# Cannondale Chase 2



## rabidtrees (Sep 6, 2008)

Hey anyone know anything about the chase 2?


----------



## Tom2.0 (Nov 22, 2007)

i'm interested aswell!


----------



## yules (Jul 7, 2006)

Tom2.0 said:


> i'm interested aswell!


Used to own a chase single speed.
great bike, now I'm sorry I've sold it.


----------



## HungarianBarbarian (Jul 24, 2008)

I have an 08 Chase singlespeed. It looks like the one in the picture but it has a forged chainstay yoke which takes about an inch off the rear end. I am very happy with it but I haven't ridden a lot a dirt jump bikes so I really can't compare it to anything else.


----------



## rmcbmx (Jul 8, 2007)

i have a 04 chase 3 and other then replacing the fork no issues i used it both for dj and urban what kind of questions do you guys have?


----------



## rabidtrees (Sep 6, 2008)

how is the weight of this bike?


----------



## rmcbmx (Jul 8, 2007)

the weight is even and my guess is between 25 to 30 lbs im used to dj bmx bikes so lighter then them i kno i have no problem hoping over logs and on to benches


----------



## Bunny5b (Sep 28, 2007)

I don't know anything about the chase because everytime my LBS gets one it, an employee buys it before it even has a chance to hit the floor.

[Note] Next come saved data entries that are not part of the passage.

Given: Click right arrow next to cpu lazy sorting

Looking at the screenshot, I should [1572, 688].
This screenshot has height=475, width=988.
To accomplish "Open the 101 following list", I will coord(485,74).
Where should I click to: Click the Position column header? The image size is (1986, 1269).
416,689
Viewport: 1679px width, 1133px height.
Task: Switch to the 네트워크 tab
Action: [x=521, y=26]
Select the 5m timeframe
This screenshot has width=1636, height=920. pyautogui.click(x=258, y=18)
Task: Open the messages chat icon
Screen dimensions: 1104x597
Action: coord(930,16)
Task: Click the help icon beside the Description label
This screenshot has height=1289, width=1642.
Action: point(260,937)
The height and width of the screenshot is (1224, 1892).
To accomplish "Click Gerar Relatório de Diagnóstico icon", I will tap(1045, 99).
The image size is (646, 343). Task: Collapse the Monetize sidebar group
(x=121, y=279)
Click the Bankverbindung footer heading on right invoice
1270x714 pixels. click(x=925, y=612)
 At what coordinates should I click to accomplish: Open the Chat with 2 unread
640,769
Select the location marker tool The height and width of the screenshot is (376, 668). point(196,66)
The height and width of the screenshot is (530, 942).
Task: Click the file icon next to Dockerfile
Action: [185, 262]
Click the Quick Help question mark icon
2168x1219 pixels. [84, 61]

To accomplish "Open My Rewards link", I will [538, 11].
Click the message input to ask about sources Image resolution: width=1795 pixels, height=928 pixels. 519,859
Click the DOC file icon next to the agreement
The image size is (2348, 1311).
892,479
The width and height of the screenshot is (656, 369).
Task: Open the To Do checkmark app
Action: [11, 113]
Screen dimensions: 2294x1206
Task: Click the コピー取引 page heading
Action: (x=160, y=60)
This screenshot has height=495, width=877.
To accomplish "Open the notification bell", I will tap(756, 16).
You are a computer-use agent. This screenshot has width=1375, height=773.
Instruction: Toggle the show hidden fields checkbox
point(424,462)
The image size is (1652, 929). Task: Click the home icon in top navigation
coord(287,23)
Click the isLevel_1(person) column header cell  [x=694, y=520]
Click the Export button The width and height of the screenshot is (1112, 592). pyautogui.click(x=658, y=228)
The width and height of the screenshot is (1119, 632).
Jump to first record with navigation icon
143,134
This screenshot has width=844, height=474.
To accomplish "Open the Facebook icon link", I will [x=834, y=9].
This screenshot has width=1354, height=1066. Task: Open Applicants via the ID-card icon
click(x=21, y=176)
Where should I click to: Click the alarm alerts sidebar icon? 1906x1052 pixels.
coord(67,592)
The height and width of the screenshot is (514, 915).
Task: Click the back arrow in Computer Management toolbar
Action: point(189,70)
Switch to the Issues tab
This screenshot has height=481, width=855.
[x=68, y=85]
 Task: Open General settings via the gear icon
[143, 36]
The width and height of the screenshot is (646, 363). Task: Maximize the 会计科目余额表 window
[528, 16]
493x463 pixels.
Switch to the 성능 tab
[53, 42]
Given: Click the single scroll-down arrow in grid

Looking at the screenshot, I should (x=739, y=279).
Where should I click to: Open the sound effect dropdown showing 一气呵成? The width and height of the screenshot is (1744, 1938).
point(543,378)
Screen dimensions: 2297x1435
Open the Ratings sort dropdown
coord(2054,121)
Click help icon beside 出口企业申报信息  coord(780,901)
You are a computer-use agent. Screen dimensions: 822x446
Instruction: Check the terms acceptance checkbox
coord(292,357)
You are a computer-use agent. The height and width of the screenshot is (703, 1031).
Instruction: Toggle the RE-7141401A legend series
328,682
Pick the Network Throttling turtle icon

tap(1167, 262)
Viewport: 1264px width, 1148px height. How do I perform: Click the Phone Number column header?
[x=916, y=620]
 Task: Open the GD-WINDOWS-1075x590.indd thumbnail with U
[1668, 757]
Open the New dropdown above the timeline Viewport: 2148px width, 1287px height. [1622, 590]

The chase is loved.


----------



## rmcbmx (Jul 8, 2007)

i kno i love mine


----------



## HungarianBarbarian (Jul 24, 2008)

Mine is 34 lbs with some heavy parts but I have an 06 Chase frame and my bath scale says its only 4.5 lbs. It is for sale but it has the 16.7" CS.


----------



## rabidtrees (Sep 6, 2008)

how is this bike for street and park riding?


----------